## Work to be completed
Word for word, restate the records from their first line through the line with "Shop (396, 2422)", both ends included; omit each picture.

## Supplied information
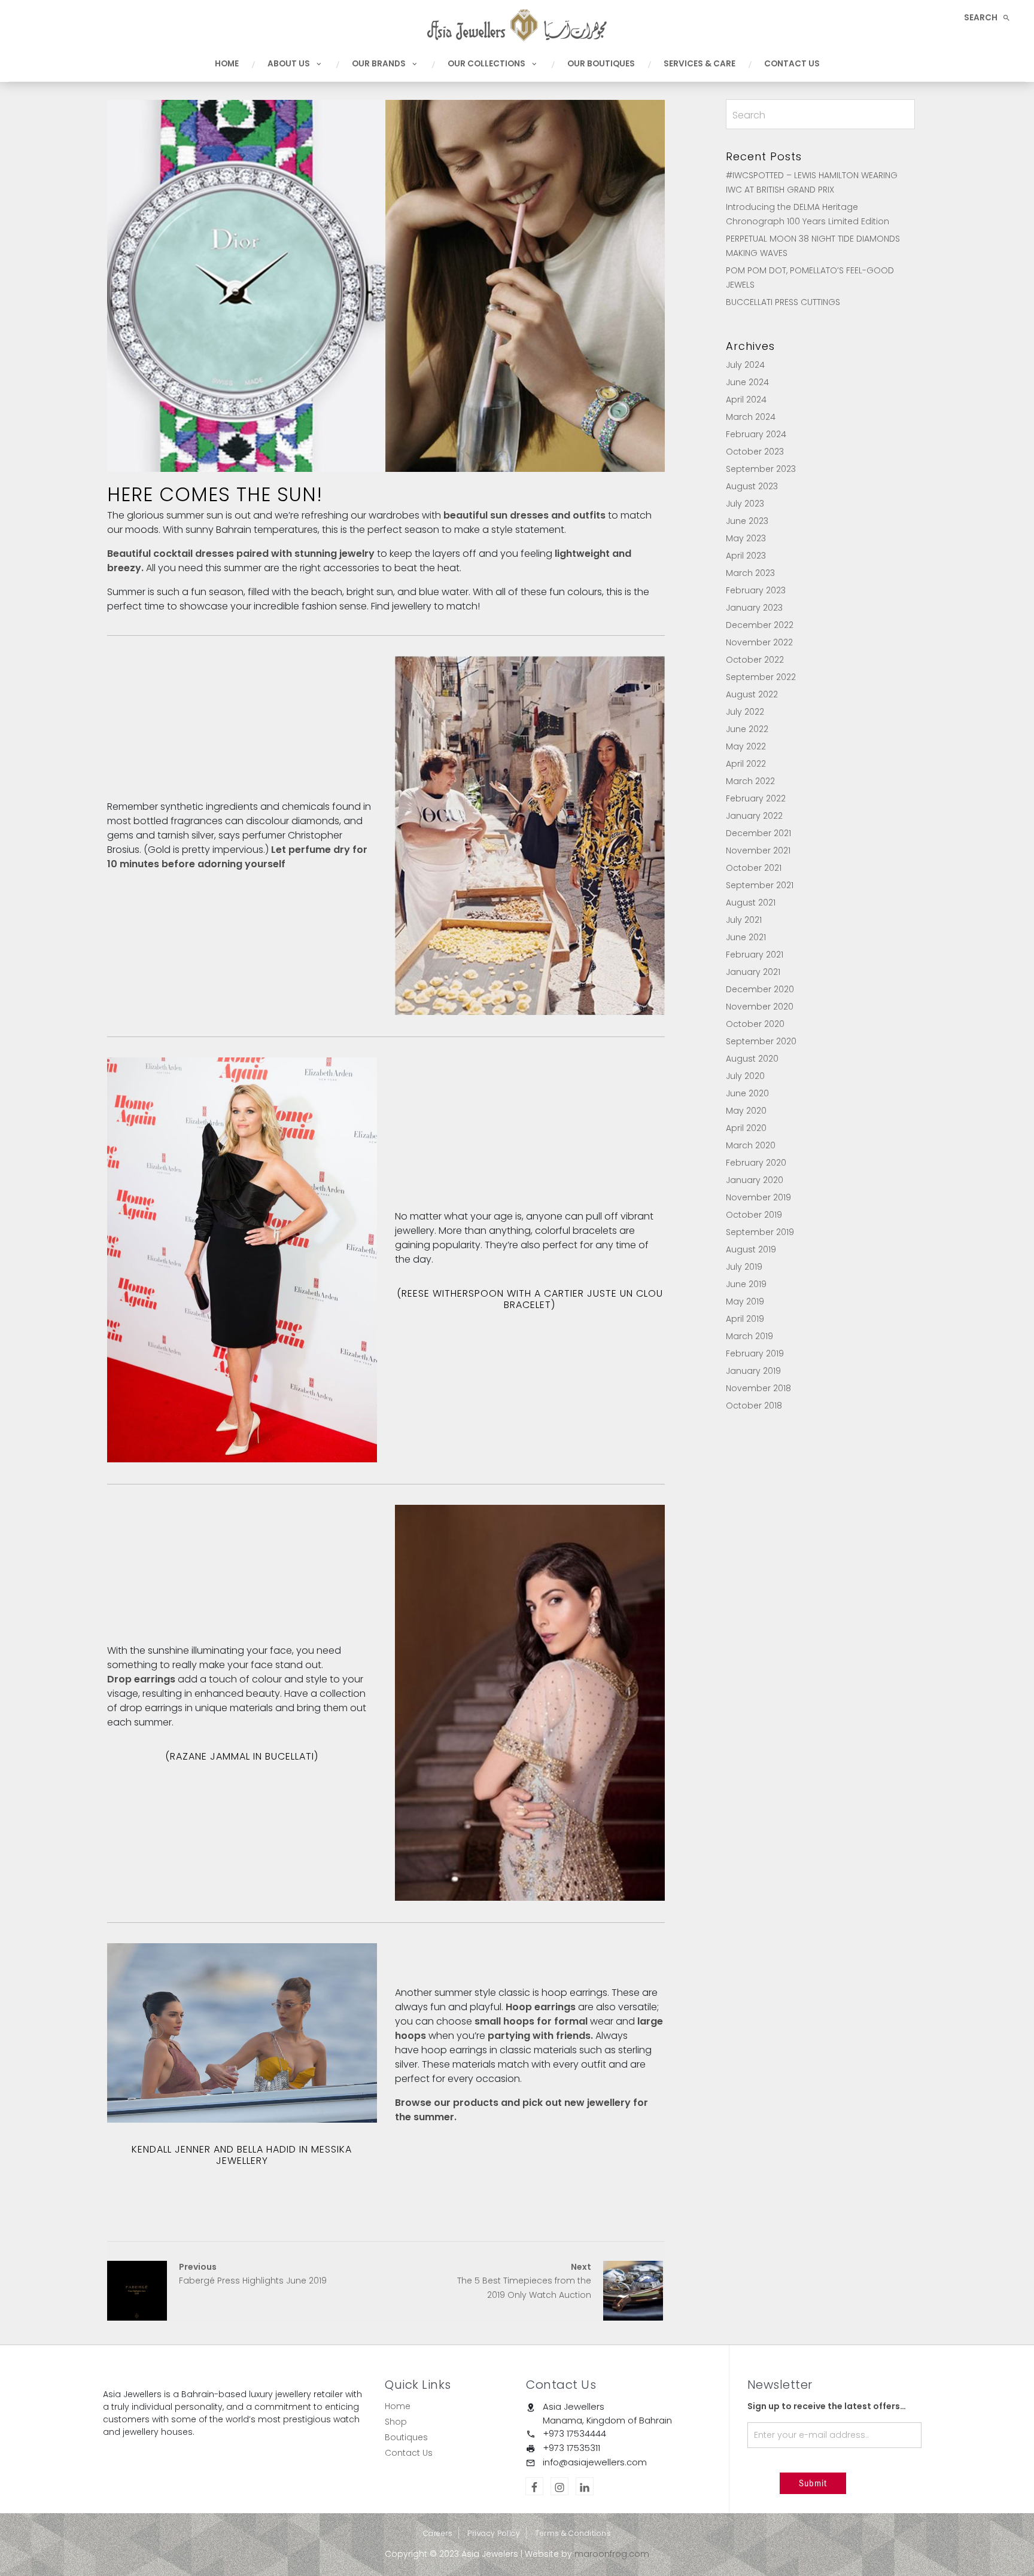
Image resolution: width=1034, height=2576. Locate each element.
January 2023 (754, 608)
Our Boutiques (601, 63)
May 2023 (746, 538)
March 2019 (749, 1336)
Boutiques (406, 2437)
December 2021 (758, 833)
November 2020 (759, 1007)
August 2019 (751, 1249)
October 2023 (755, 452)
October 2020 (755, 1024)
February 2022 (756, 798)
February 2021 (754, 955)
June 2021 (746, 937)
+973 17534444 (574, 2433)
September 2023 (761, 469)
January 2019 (753, 1371)
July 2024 (745, 365)
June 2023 (747, 521)
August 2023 (752, 486)
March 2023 (750, 573)
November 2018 (758, 1388)
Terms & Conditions (573, 2533)
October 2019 (754, 1215)
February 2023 (756, 590)
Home (227, 63)
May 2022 (746, 746)
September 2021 (759, 885)
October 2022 (755, 660)
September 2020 (761, 1041)
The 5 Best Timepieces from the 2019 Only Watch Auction (524, 2281)
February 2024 (756, 434)
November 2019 (758, 1197)
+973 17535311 (571, 2447)
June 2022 (747, 729)
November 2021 (758, 850)
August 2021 (751, 903)
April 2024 (746, 400)
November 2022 (759, 642)
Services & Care (699, 63)
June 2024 (747, 382)
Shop (396, 2422)
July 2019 (744, 1267)
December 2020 (760, 989)
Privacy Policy (493, 2533)
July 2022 (745, 712)
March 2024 (751, 417)
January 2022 (754, 816)
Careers (438, 2533)
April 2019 (745, 1319)
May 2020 (746, 1111)
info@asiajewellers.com (595, 2462)
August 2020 (752, 1059)
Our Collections (486, 63)
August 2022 (752, 694)
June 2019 (746, 1284)
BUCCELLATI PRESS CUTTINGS (783, 302)
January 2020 (754, 1180)
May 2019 (745, 1301)
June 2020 (747, 1093)
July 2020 (745, 1076)
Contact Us (792, 63)
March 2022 (750, 781)
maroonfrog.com (611, 2554)
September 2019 (760, 1232)
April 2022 (746, 764)
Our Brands (379, 63)
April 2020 (746, 1128)
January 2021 (753, 972)
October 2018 (754, 1406)
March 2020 (751, 1145)
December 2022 (759, 625)
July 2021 (744, 920)
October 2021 (753, 868)
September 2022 (761, 677)
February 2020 (756, 1163)
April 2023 (746, 556)
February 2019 (755, 1353)
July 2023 (745, 504)
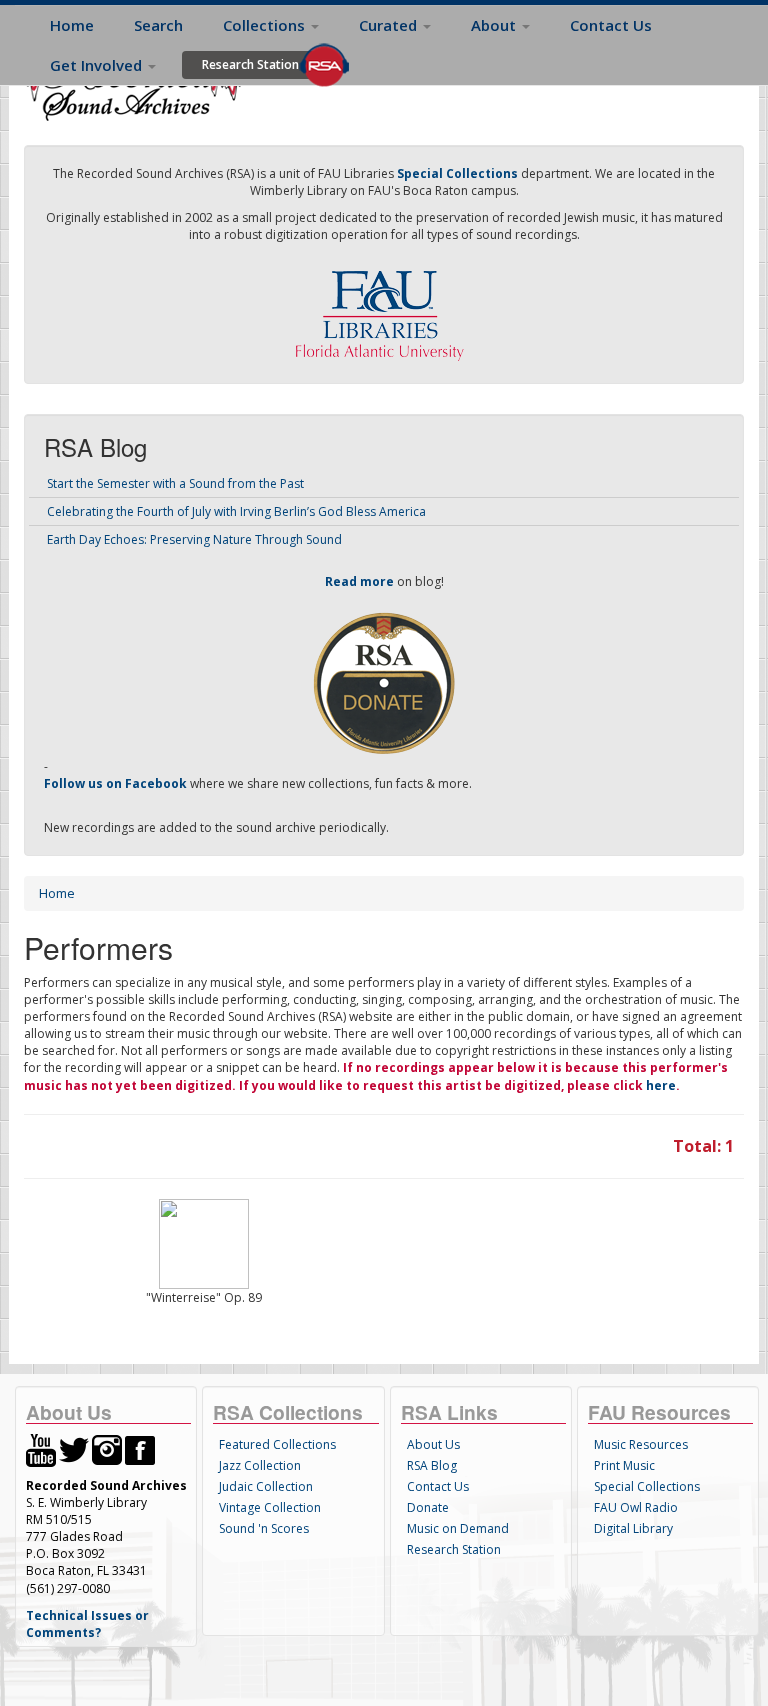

## Exercise response
Image resolution: width=1034, height=2576. Locate each element.
January 2023 (754, 608)
Our Boutiques (601, 63)
May 2023 (746, 538)
March 2019 (749, 1336)
Boutiques (406, 2437)
December 2021 (758, 833)
November 2020 (759, 1007)
August 2019 (751, 1249)
October 2023 (755, 452)
October 2020 (755, 1024)
February 2022 (756, 798)
February 2021 (754, 955)
June 2021 (746, 937)
+973 17534444 (574, 2433)
September 2023 (761, 469)
January 2019 (753, 1371)
July 2024 (745, 365)
June 2023 (747, 521)
August 2023 (752, 486)
March 2023 (750, 573)
November 2018 (758, 1388)
Terms & Conditions (573, 2533)
October 2019 (754, 1215)
February 2023 (756, 590)
Home (227, 63)
May 2022 (746, 746)
September 2021 (759, 885)
October 2022 (755, 660)
September 2020 (761, 1041)
The 5 Best Timepieces from the 2019 Only Watch Auction (524, 2281)
February 2024 (756, 434)
November 2019 (758, 1197)
+973 17535311 (571, 2447)
June 2022 (747, 729)
November 2021 (758, 850)
August 2021 (751, 903)
April 2024 (746, 400)
November 2022 (759, 642)
Services & Care (699, 63)
June 2024 (747, 382)
Shop (396, 2422)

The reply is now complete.